If that wasn’t enough, K.C. and the Sunshine Band were rockin’ on the radio and I was tappin’ my boogie shoes right along with them.

So I felt strong, a feeling rare enough that I relished it. And this little showdown at the pump roused a cockiness that felt good. I did not toss my head defiantly or jut out my chin in a show of obstinacy, but I felt that energy and it was as glorious and novel as the spring evening. I was there first. He could move.

But he didn’t. Beyond our two windshields, he appeared young and muscular, with short, dark, curly hair, a handsome youth of twenty or so. He looked a little tough in fact, and I read his expression as saying, “I’m stayin’ right here, lady.”

As a rule, I am easily cowed, and would have wavered almost immediately – out of timidity or graciousness, it’s hard to say - but on this occasion of spring air, new hope in the future and boogie shoes, I had a right to that pump and was not going to be intimidated.

But I’m also fifty-seven and it became clear the kid was not going to budge. Staring him down made no impression, so eventually, I shifted into reverse, gave him the pump, (take it, brat!), and wound up one stall over. We emerged from our cars simultaneously. Loving the brazen, fearless, boldness bubbling within me, I met his eye and said in a tone too close to a sneer to make me comfortable now, “I’d wondered if you were going to be a gentleman, but nooooo…”

I’m not proud of that, but I wasn’t finished. The boy smiled sheepishly (he probably wasn’t a bad sort) and walked toward the Medi-Mart. I called at his retreating back, “What would your mama say?”

It sunk in quickly, my poor behavior, and I winced as I slunk to my seat behind the wheel.

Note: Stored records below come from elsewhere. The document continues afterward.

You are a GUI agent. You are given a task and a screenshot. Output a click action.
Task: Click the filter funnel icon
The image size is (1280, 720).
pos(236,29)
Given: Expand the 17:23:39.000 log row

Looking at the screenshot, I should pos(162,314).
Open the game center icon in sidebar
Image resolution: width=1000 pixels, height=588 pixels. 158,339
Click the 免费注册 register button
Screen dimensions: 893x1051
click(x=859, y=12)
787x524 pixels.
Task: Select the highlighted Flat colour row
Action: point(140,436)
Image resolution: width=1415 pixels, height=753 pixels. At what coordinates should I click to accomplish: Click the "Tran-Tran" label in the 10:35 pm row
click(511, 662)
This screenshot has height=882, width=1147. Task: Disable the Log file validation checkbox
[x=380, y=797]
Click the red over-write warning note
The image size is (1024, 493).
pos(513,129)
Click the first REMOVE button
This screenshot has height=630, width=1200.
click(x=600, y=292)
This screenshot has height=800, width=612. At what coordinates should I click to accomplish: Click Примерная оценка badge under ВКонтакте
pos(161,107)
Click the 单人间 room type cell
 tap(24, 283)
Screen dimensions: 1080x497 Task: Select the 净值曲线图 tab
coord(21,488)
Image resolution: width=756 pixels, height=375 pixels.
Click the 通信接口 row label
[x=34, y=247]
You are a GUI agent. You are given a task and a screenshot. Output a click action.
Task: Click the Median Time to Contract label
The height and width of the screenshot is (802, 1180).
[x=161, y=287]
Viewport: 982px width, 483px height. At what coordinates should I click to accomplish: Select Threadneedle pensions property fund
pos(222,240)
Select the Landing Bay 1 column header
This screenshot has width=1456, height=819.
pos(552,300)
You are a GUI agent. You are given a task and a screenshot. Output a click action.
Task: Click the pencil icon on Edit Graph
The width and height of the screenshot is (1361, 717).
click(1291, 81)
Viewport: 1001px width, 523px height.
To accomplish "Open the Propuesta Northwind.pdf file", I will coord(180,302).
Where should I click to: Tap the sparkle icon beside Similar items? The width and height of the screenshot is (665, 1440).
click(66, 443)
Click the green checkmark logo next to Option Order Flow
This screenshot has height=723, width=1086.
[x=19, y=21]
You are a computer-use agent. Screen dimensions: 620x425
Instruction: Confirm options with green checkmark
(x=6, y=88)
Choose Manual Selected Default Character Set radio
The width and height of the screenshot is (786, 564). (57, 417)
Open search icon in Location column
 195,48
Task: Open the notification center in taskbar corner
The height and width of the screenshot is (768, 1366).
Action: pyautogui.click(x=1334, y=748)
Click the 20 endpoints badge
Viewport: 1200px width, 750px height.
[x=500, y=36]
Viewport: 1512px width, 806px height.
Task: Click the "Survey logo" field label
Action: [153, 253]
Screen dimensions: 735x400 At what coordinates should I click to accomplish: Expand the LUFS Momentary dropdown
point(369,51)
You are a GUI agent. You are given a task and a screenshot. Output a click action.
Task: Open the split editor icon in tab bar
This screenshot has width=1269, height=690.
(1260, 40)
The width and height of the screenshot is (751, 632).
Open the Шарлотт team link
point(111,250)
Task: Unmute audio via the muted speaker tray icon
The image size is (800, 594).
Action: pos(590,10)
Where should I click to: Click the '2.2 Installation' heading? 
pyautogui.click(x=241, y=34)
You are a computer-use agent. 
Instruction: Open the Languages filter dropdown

I fuel myself regularly with the wisdom of self-help books about being loving and kind. I know, very well, that everyone has a story and a hard life or a sad morning can lie behind pursed lips or shadowed eyes. I am mindful of ripples, of how the good or ill in a moment flows on and outward, a continuing current of impact. So how had my joy and energy so misfired? How did feeling strong become cocky and snide?

As I drove away, I wished I could re-wind. What if I’d stepped from my car, and said with quiet humor, “Okay, this time, you win”? - a jolly encounter to send us smiling on our way instead of this mutual shame.

My husband, Dave, is ever my defender. When I confessed to my lapse, he said, “The kid should have backed down. Maybe he needed the reminder.” But I know better: this wasn’t for the boy; it was for me. It felt good to snarl, to say exactly what I felt, and I hate that, unguarded, I was a bitch.